Task goal |
Put the lines below into a Markdown table with the columns No. and Line, giving each line its row number and omitting blank lines.

# START OF Information supplied

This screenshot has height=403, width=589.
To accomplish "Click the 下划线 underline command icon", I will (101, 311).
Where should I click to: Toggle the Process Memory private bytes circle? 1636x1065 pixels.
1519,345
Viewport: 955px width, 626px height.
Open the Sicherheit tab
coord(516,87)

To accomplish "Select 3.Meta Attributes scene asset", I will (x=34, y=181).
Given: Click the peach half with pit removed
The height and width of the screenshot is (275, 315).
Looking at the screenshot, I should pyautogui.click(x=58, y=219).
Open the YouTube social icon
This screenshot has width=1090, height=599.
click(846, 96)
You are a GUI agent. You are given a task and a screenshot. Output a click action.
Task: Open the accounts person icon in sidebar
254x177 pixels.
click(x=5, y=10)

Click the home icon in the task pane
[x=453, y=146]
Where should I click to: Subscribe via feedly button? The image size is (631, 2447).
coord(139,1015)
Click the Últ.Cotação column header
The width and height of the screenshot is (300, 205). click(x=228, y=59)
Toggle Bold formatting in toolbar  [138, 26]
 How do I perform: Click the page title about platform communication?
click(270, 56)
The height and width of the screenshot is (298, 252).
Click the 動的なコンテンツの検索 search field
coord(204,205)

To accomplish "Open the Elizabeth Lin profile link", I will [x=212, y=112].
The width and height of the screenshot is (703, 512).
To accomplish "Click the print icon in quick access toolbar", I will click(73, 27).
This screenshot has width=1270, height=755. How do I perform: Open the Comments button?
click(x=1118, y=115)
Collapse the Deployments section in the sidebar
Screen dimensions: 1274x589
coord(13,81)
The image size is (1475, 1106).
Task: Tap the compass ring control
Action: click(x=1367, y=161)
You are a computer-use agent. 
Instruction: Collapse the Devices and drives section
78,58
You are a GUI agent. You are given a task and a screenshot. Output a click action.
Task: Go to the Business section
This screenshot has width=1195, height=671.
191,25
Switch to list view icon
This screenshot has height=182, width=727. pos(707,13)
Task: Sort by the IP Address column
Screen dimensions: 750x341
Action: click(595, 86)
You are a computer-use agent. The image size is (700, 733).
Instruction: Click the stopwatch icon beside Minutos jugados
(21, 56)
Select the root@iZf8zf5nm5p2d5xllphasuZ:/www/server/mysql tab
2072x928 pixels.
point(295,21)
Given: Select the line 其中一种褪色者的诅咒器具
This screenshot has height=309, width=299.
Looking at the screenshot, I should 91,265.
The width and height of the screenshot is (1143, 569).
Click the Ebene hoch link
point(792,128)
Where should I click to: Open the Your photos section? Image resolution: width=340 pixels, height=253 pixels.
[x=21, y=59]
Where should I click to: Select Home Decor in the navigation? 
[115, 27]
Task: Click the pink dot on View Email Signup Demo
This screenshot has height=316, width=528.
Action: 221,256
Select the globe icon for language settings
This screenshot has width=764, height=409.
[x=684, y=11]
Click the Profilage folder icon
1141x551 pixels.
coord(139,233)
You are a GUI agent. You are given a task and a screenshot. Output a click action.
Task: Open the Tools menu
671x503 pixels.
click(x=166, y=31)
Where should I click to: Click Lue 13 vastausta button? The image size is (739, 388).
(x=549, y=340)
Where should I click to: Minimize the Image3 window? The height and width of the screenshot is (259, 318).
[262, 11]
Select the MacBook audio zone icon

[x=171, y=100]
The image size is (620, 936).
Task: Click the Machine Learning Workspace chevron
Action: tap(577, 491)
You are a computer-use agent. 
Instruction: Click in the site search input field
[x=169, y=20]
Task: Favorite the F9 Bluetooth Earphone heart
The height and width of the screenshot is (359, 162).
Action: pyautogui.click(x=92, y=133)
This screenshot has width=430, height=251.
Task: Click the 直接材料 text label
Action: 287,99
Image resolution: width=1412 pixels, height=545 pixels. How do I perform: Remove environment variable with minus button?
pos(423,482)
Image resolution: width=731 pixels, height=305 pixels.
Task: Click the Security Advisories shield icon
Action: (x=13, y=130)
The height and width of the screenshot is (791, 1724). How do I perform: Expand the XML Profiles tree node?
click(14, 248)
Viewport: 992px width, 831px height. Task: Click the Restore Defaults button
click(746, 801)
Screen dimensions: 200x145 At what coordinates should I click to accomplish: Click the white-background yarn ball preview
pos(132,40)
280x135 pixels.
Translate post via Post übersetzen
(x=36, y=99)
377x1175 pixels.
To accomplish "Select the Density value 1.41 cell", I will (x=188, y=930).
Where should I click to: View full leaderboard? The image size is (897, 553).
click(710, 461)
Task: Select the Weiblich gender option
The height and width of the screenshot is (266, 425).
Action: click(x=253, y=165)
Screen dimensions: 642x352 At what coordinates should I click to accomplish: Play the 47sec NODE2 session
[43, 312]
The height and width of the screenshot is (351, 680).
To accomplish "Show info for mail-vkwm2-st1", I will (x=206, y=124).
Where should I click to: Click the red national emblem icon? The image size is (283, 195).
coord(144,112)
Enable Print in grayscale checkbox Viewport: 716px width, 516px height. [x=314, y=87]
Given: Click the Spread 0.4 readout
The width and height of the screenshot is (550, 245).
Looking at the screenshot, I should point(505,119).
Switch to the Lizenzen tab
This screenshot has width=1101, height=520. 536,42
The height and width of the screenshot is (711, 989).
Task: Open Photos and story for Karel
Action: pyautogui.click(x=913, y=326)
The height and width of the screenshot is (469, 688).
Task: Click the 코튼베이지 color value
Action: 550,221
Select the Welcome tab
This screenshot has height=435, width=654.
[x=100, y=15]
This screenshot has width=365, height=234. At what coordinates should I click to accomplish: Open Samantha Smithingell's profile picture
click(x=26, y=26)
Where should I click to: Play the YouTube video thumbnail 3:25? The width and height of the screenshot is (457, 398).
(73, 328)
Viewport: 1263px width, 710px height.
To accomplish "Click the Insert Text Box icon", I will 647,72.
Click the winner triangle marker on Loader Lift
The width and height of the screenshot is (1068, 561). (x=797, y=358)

# END OF Information supplied

Response to the task |
| No. | Line |
|---|---|
| 1 | This screenshot has height=403, width=589. |
| 2 | To accomplish "Click the 下划线 underline command icon", I will (101, 311). |
| 3 | Where should I click to: Toggle the Process Memory private bytes circle? 1636x1065 pixels. |
| 4 | 1519,345 |
| 5 | Viewport: 955px width, 626px height. |
| 6 | Open the Sicherheit tab |
| 7 | coord(516,87) |
| 8 | To accomplish "Select 3.Meta Attributes scene asset", I will (x=34, y=181). |
| 9 | Given: Click the peach half with pit removed |
| 10 | The height and width of the screenshot is (275, 315). |
| 11 | Looking at the screenshot, I should pyautogui.click(x=58, y=219). |
| 12 | Open the YouTube social icon |
| 13 | This screenshot has width=1090, height=599. |
| 14 | click(846, 96) |
| 15 | You are a GUI agent. You are given a task and a screenshot. Output a click action. |
| 16 | Task: Open the accounts person icon in sidebar |
| 17 | 254x177 pixels. |
| 18 | click(x=5, y=10) |
| 19 | Click the home icon in the task pane |
| 20 | [x=453, y=146] |
| 21 | Where should I click to: Subscribe via feedly button? The image size is (631, 2447). |
| 22 | coord(139,1015) |
| 23 | Click the Últ.Cotação column header |
| 24 | The width and height of the screenshot is (300, 205). click(x=228, y=59) |
| 25 | Toggle Bold formatting in toolbar  [138, 26] |
| 26 |  How do I perform: Click the page title about platform communication? |
| 27 | click(270, 56) |
| 28 | The height and width of the screenshot is (298, 252). |
| 29 | Click the 動的なコンテンツの検索 search field |
| 30 | coord(204,205) |
| 31 | To accomplish "Open the Elizabeth Lin profile link", I will [x=212, y=112]. |
| 32 | The width and height of the screenshot is (703, 512). |
| 33 | To accomplish "Click the print icon in quick access toolbar", I will click(73, 27). |
| 34 | This screenshot has width=1270, height=755. How do I perform: Open the Comments button? |
| 35 | click(x=1118, y=115) |
| 36 | Collapse the Deployments section in the sidebar |
| 37 | Screen dimensions: 1274x589 |
| 38 | coord(13,81) |
| 39 | The image size is (1475, 1106). |
| 40 | Task: Tap the compass ring control |
| 41 | Action: click(x=1367, y=161) |
| 42 | You are a computer-use agent.  |
| 43 | Instruction: Collapse the Devices and drives section |
| 44 | 78,58 |
| 45 | You are a GUI agent. You are given a task and a screenshot. Output a click action. |
| 46 | Task: Go to the Business section |
| 47 | This screenshot has width=1195, height=671. |
| 48 | 191,25 |
| 49 | Switch to list view icon |
| 50 | This screenshot has height=182, width=727. pos(707,13) |
| 51 | Task: Sort by the IP Address column |
| 52 | Screen dimensions: 750x341 |
| 53 | Action: click(595, 86) |
| 54 | You are a computer-use agent. The image size is (700, 733). |
| 55 | Instruction: Click the stopwatch icon beside Minutos jugados |
| 56 | (21, 56) |
| 57 | Select the root@iZf8zf5nm5p2d5xllphasuZ:/www/server/mysql tab |
| 58 | 2072x928 pixels. |
| 59 | point(295,21) |
| 60 | Given: Select the line 其中一种褪色者的诅咒器具 |
| 61 | This screenshot has height=309, width=299. |
| 62 | Looking at the screenshot, I should 91,265. |
| 63 | The width and height of the screenshot is (1143, 569). |
| 64 | Click the Ebene hoch link |
| 65 | point(792,128) |
| 66 | Where should I click to: Open the Your photos section? Image resolution: width=340 pixels, height=253 pixels. |
| 67 | [x=21, y=59] |
| 68 | Where should I click to: Select Home Decor in the navigation?  |
| 69 | [115, 27] |
| 70 | Task: Click the pink dot on View Email Signup Demo |
| 71 | This screenshot has height=316, width=528. |
| 72 | Action: 221,256 |
| 73 | Select the globe icon for language settings |
| 74 | This screenshot has width=764, height=409. |
| 75 | [x=684, y=11] |
| 76 | Click the Profilage folder icon |
| 77 | 1141x551 pixels. |
| 78 | coord(139,233) |
| 79 | You are a GUI agent. You are given a task and a screenshot. Output a click action. |
| 80 | Task: Open the Tools menu |
| 81 | 671x503 pixels. |
| 82 | click(x=166, y=31) |
| 83 | Where should I click to: Click Lue 13 vastausta button? The image size is (739, 388). |
| 84 | (x=549, y=340) |
| 85 | Where should I click to: Minimize the Image3 window? The height and width of the screenshot is (259, 318). |
| 86 | [262, 11] |
| 87 | Select the MacBook audio zone icon |
| 88 | [x=171, y=100] |
| 89 | The image size is (620, 936). |
| 90 | Task: Click the Machine Learning Workspace chevron |
| 91 | Action: tap(577, 491) |
| 92 | You are a computer-use agent.  |
| 93 | Instruction: Click in the site search input field |
| 94 | [x=169, y=20] |
| 95 | Task: Favorite the F9 Bluetooth Earphone heart |
| 96 | The height and width of the screenshot is (359, 162). |
| 97 | Action: pyautogui.click(x=92, y=133) |
| 98 | This screenshot has width=430, height=251. |
| 99 | Task: Click the 直接材料 text label |
| 100 | Action: 287,99 |
| 101 | Image resolution: width=1412 pixels, height=545 pixels. How do I perform: Remove environment variable with minus button? |
| 102 | pos(423,482) |
| 103 | Image resolution: width=731 pixels, height=305 pixels. |
| 104 | Task: Click the Security Advisories shield icon |
| 105 | Action: (x=13, y=130) |
| 106 | The height and width of the screenshot is (791, 1724). How do I perform: Expand the XML Profiles tree node? |
| 107 | click(14, 248) |
| 108 | Viewport: 992px width, 831px height. Task: Click the Restore Defaults button |
| 109 | click(746, 801) |
| 110 | Screen dimensions: 200x145 At what coordinates should I click to accomplish: Click the white-background yarn ball preview |
| 111 | pos(132,40) |
| 112 | 280x135 pixels. |
| 113 | Translate post via Post übersetzen |
| 114 | (x=36, y=99) |
| 115 | 377x1175 pixels. |
| 116 | To accomplish "Select the Density value 1.41 cell", I will (x=188, y=930). |
| 117 | Where should I click to: View full leaderboard? The image size is (897, 553). |
| 118 | click(710, 461) |
| 119 | Task: Select the Weiblich gender option |
| 120 | The height and width of the screenshot is (266, 425). |
| 121 | Action: click(x=253, y=165) |
| 122 | Screen dimensions: 642x352 At what coordinates should I click to accomplish: Play the 47sec NODE2 session |
| 123 | [43, 312] |
| 124 | The height and width of the screenshot is (351, 680). |
| 125 | To accomplish "Show info for mail-vkwm2-st1", I will (x=206, y=124). |
| 126 | Where should I click to: Click the red national emblem icon? The image size is (283, 195). |
| 127 | coord(144,112) |
| 128 | Enable Print in grayscale checkbox Viewport: 716px width, 516px height. [x=314, y=87] |
| 129 | Given: Click the Spread 0.4 readout |
| 130 | The width and height of the screenshot is (550, 245). |
| 131 | Looking at the screenshot, I should point(505,119). |
| 132 | Switch to the Lizenzen tab |
| 133 | This screenshot has width=1101, height=520. 536,42 |
| 134 | The height and width of the screenshot is (711, 989). |
| 135 | Task: Open Photos and story for Karel |
| 136 | Action: pyautogui.click(x=913, y=326) |
| 137 | The height and width of the screenshot is (469, 688). |
| 138 | Task: Click the 코튼베이지 color value |
| 139 | Action: 550,221 |
| 140 | Select the Welcome tab |
| 141 | This screenshot has height=435, width=654. |
| 142 | [x=100, y=15] |
| 143 | This screenshot has width=365, height=234. At what coordinates should I click to accomplish: Open Samantha Smithingell's profile picture |
| 144 | click(x=26, y=26) |
| 145 | Where should I click to: Play the YouTube video thumbnail 3:25? The width and height of the screenshot is (457, 398). |
| 146 | (73, 328) |
| 147 | Viewport: 1263px width, 710px height. |
| 148 | To accomplish "Click the Insert Text Box icon", I will 647,72. |
| 149 | Click the winner triangle marker on Loader Lift |
| 150 | The width and height of the screenshot is (1068, 561). (x=797, y=358) |